Abstract

Kyle Harper has argued that by the first century CE, porneia “was the chief vice in a [Jewish] system of sexual morality rooted in conjugal sexuality. For Hellenistic Jews, in a culture where sex with dishonored women, especially prostitutes and slaves, was legal and expected, the term condensed the cultural differences between the observers of the Torah and Gentile depravity” (“ Porneia : The Making of a Christian Sexual Norm,” JBL 131 [2012]: 374). Harper argues that for Paul, as for other first-century Jews, porneia encompassed “that wide subset of extramarital sexual activity that was tolerated in Greek culture, the sexual use of dishonored women” (p. 378).
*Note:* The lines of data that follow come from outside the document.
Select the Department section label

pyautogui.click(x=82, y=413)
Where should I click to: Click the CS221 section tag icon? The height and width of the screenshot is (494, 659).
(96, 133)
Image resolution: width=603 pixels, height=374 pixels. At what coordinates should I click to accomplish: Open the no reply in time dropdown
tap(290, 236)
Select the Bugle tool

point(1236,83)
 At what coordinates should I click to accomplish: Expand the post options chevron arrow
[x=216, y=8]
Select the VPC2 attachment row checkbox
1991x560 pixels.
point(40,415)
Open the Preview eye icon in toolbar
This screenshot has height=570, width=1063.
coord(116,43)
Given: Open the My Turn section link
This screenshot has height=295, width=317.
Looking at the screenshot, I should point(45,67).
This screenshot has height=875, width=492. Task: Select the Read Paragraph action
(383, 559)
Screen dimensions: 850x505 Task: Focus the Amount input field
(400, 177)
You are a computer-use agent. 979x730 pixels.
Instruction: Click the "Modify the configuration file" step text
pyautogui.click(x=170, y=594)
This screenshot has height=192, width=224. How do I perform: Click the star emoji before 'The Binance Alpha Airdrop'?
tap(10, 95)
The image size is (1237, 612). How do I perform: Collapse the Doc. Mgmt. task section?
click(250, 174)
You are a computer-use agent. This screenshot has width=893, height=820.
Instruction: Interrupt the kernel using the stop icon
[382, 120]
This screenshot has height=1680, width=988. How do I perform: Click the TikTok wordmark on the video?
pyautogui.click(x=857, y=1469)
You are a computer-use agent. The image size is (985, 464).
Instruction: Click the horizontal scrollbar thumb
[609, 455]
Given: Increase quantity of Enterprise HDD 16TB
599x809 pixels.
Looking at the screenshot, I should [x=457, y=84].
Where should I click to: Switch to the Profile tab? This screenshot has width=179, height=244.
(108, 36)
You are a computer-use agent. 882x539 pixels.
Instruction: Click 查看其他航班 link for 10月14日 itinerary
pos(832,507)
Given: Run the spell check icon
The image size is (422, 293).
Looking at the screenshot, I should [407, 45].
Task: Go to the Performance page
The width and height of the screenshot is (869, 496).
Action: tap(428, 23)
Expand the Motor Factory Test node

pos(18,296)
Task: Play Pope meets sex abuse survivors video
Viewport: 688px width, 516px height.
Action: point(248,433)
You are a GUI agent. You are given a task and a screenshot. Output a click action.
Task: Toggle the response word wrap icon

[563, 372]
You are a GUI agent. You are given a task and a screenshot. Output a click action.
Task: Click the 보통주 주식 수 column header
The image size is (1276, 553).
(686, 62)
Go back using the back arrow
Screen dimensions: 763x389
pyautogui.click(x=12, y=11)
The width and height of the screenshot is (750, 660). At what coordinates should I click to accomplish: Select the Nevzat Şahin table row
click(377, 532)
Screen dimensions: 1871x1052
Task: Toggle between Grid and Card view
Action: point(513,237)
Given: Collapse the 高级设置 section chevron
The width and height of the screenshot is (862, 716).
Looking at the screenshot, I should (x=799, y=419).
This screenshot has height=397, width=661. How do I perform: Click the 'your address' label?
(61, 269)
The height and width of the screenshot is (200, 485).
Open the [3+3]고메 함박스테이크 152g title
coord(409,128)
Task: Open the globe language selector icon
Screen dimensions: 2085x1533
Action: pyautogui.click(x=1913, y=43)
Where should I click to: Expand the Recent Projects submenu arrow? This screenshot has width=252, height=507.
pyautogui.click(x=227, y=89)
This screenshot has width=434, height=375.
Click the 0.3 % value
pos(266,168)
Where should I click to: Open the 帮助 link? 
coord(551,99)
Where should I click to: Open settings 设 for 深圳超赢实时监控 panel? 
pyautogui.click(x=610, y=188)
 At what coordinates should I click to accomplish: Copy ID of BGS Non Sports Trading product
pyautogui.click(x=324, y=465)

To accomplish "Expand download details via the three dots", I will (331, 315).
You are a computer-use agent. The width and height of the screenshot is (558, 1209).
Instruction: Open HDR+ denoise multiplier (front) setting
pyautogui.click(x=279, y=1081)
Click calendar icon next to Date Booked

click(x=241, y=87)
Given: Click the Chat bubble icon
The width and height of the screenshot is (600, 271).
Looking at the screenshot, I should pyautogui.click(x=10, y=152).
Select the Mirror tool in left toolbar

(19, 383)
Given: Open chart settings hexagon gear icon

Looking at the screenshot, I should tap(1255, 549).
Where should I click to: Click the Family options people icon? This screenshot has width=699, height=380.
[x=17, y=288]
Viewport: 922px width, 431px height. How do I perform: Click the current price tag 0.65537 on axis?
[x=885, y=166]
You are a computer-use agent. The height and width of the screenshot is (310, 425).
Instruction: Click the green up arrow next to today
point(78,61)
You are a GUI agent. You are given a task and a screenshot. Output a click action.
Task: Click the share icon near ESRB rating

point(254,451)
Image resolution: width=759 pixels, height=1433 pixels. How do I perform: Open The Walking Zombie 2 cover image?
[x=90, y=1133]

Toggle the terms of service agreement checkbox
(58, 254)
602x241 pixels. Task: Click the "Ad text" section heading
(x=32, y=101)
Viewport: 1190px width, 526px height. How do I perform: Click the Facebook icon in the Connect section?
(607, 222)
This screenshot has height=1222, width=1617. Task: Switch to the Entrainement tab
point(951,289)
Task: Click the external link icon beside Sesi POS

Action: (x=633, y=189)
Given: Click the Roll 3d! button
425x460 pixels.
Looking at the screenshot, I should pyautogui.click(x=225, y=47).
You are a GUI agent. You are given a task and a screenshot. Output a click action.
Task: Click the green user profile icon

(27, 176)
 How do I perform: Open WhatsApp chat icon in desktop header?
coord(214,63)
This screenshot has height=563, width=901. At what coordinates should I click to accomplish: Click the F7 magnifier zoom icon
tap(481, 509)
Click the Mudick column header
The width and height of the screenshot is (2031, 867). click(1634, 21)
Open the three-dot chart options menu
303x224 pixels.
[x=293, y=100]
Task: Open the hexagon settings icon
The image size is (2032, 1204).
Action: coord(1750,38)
I demonstrate, however, that Hellenistic Jewish writers did not use the word porneia to refer to a man’s exploitation of slaves he owned. Moreover, while Jewish writers promoted conjugal sexuality, they were tolerant of extramarital sexual relationships between slaveholders and enslaved women. We have no evidence that Paul challenged that sexual norm. This article thus (1) clarifies the parameters of the contested term porneia ; (2) contributes to an understanding of the logic of Jewish sexual ethics during the Second Temple period; and (3) locates Paul’s silence on the sexual exploitation in the context of first-century Jewish teaching.